TASK REQUIREMENTS:
For the data below, give again exactly the lines from the one containing "Privacy (111, 2534)" through the one containing "Subscriptions (203, 2553)", both ends included, and no others.

INPUT MATERIAL:

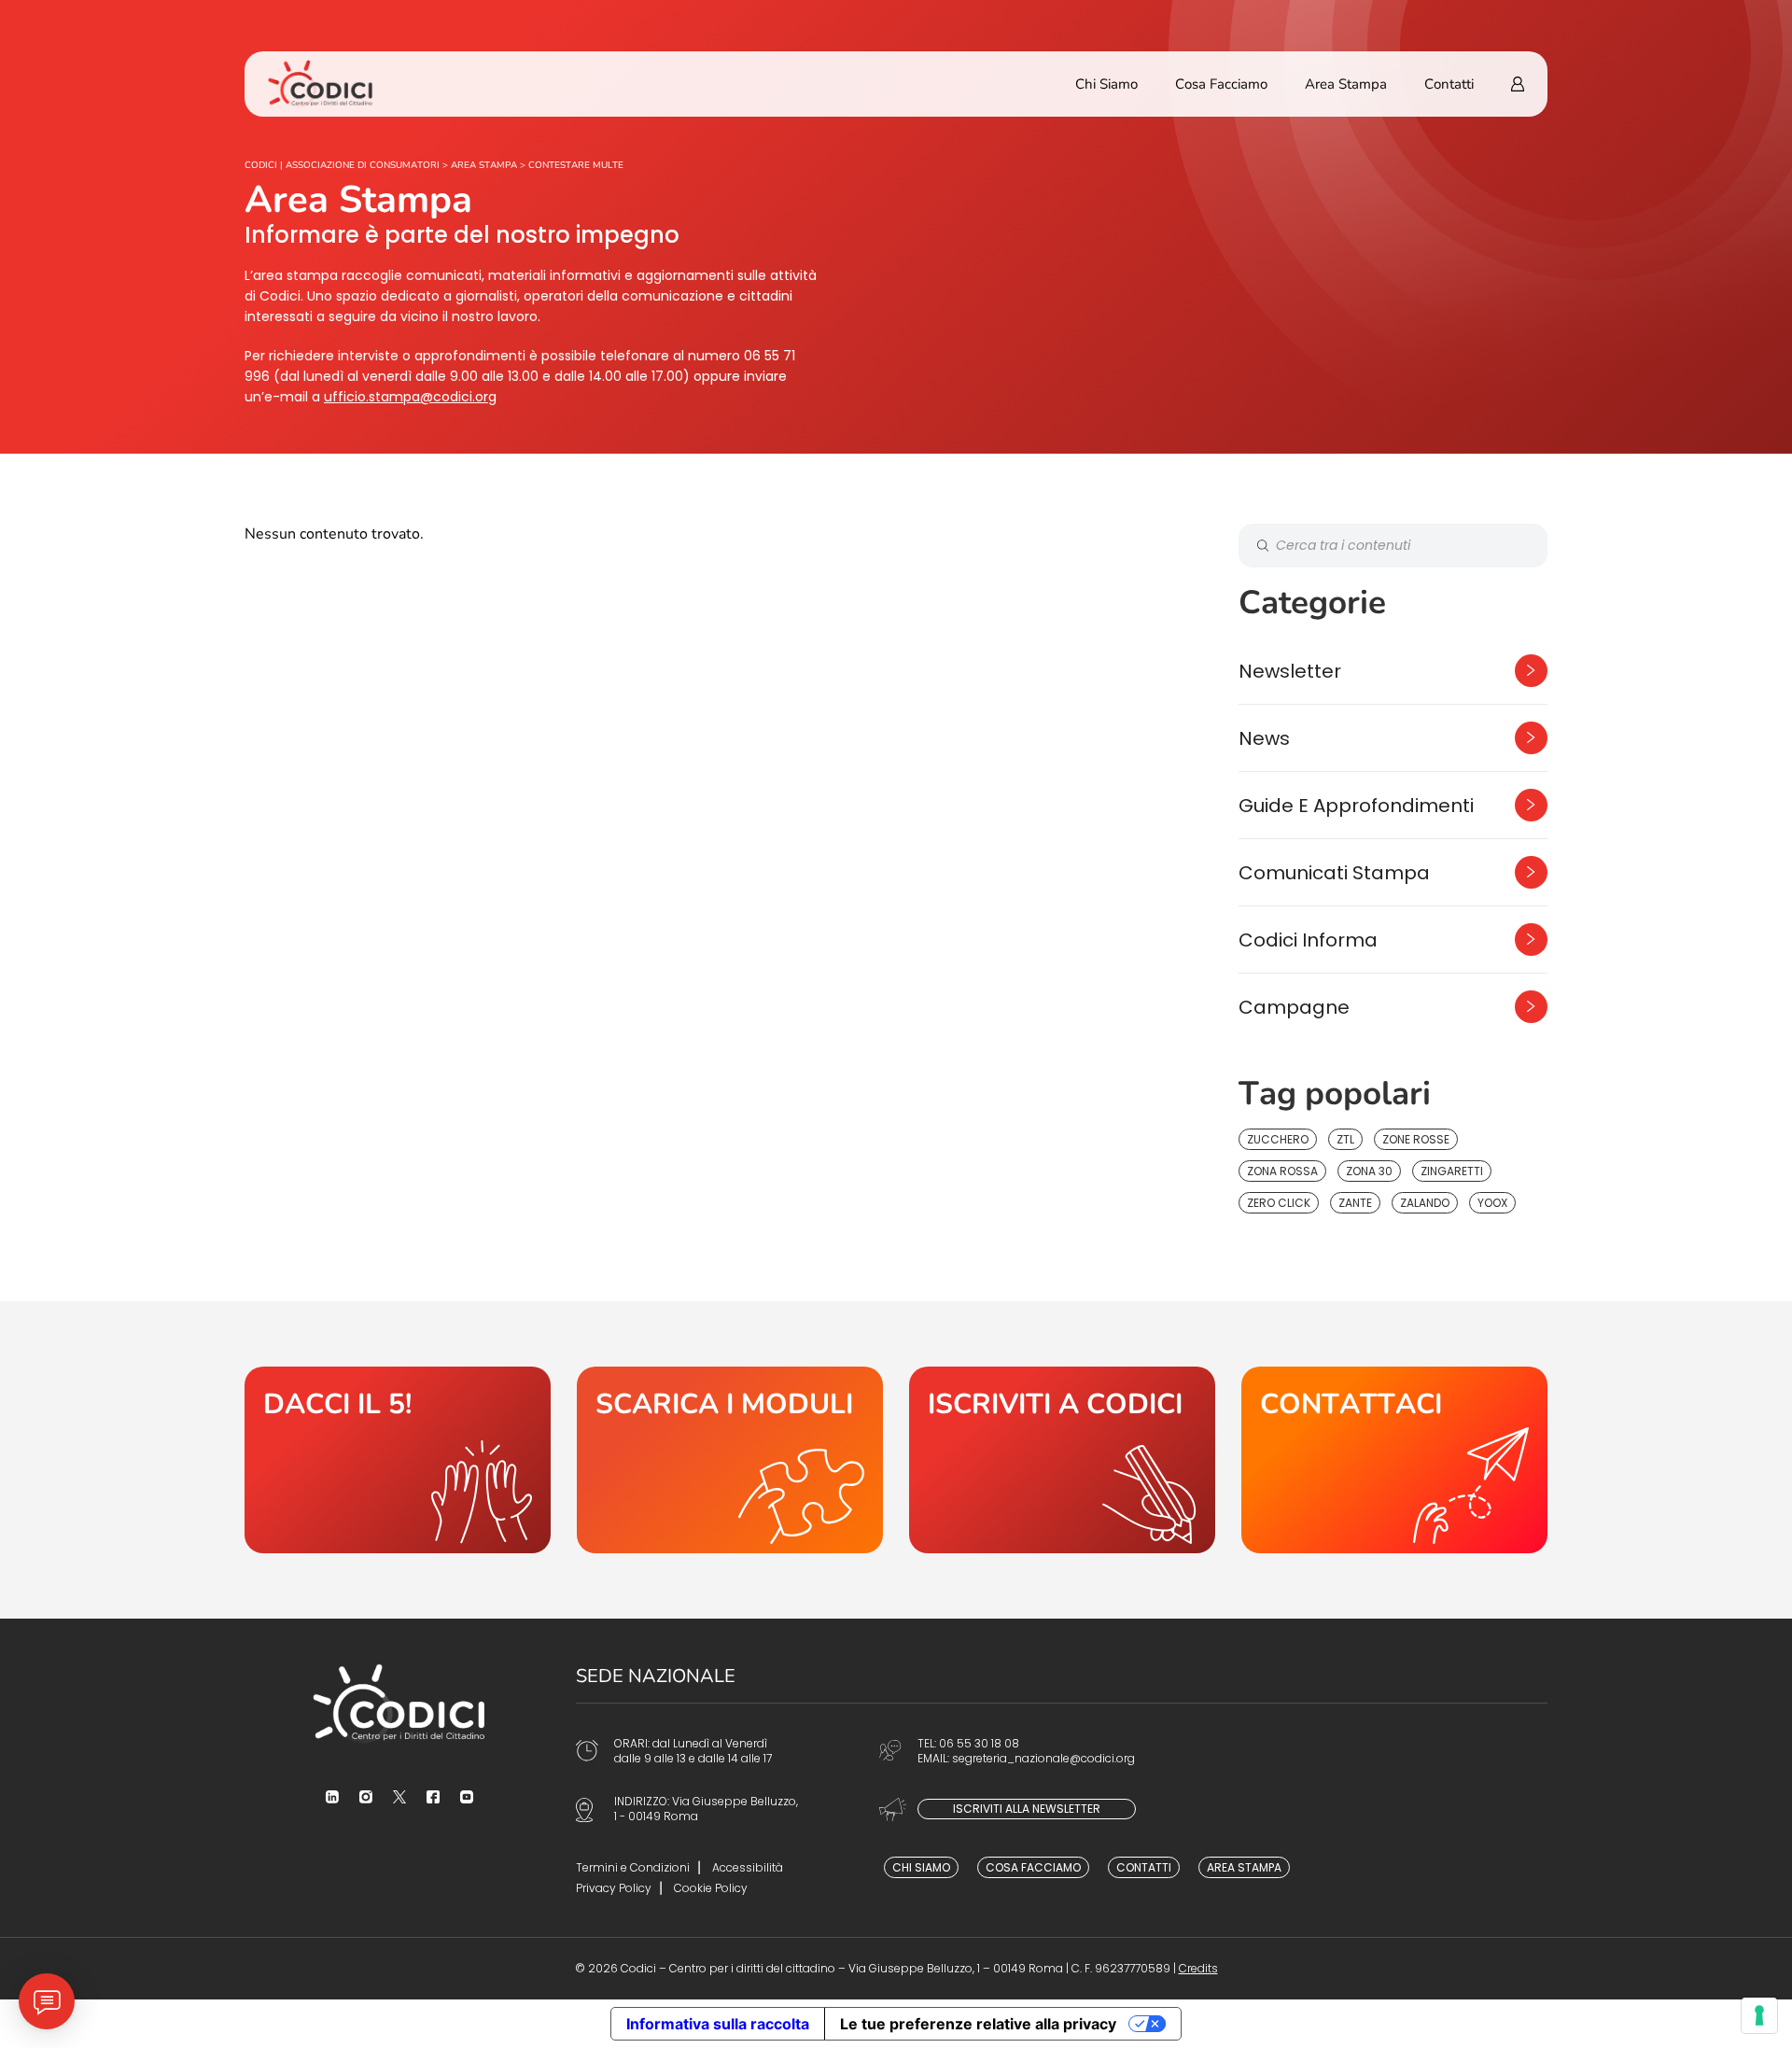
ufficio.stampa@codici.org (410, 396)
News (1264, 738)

...

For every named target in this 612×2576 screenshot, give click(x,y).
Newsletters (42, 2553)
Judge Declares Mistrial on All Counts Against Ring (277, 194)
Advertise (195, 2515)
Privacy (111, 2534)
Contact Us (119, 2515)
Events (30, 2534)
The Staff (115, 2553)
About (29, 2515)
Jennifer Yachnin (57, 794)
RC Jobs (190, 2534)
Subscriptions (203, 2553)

ANSWER TO THE EXERCISE:
Privacy (111, 2534)
Contact Us (119, 2515)
Events (30, 2534)
The Staff (115, 2553)
About (29, 2515)
Jennifer Yachnin (57, 794)
RC Jobs (190, 2534)
Subscriptions (203, 2553)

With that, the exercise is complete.